**Exercise requirements:**
Filter the listing below down to the lines with the word "will" and copy those.

Start of Data for processing

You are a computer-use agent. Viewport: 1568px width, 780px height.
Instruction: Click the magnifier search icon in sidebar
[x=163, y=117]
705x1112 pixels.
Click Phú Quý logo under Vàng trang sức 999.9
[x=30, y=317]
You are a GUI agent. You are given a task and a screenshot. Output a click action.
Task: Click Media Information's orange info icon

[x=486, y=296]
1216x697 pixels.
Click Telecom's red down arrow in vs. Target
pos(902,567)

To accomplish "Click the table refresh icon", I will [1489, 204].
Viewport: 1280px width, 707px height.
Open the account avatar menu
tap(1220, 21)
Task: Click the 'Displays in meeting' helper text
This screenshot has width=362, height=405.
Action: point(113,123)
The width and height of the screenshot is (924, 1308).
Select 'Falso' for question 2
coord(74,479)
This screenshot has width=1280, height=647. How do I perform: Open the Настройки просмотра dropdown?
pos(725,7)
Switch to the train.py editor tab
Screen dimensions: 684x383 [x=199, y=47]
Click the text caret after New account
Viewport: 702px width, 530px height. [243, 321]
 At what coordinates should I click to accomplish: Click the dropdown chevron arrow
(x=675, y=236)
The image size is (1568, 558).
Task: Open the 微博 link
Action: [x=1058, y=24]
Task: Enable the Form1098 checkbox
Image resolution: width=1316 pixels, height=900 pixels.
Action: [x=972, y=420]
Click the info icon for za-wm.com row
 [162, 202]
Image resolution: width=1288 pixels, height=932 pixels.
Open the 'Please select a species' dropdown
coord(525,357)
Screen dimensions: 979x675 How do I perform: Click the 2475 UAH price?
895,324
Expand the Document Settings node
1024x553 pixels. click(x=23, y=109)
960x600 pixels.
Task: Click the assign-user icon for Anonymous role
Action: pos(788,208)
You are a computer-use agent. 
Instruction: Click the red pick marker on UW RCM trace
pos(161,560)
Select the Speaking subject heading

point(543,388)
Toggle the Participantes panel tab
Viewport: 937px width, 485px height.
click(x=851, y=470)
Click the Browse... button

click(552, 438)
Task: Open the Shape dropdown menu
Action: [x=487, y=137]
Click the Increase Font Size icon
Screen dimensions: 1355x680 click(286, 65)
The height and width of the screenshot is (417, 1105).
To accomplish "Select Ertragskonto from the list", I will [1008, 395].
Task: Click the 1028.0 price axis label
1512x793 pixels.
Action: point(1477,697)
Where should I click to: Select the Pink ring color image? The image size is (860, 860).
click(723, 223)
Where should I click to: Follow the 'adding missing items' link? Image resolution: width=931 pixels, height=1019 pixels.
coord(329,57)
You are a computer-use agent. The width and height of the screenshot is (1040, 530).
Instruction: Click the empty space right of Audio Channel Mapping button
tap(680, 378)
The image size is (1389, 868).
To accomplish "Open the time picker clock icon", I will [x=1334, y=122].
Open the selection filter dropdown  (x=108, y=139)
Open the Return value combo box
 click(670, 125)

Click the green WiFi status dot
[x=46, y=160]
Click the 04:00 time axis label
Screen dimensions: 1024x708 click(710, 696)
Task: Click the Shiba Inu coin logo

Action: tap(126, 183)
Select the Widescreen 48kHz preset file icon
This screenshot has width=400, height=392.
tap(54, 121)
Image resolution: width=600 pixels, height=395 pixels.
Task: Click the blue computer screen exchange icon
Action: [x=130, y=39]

End of Data for processing

**Exercise answer:**
To accomplish "Click the table refresh icon", I will [1489, 204].
To accomplish "Select Ertragskonto from the list", I will [1008, 395].
To accomplish "Open the time picker clock icon", I will [x=1334, y=122].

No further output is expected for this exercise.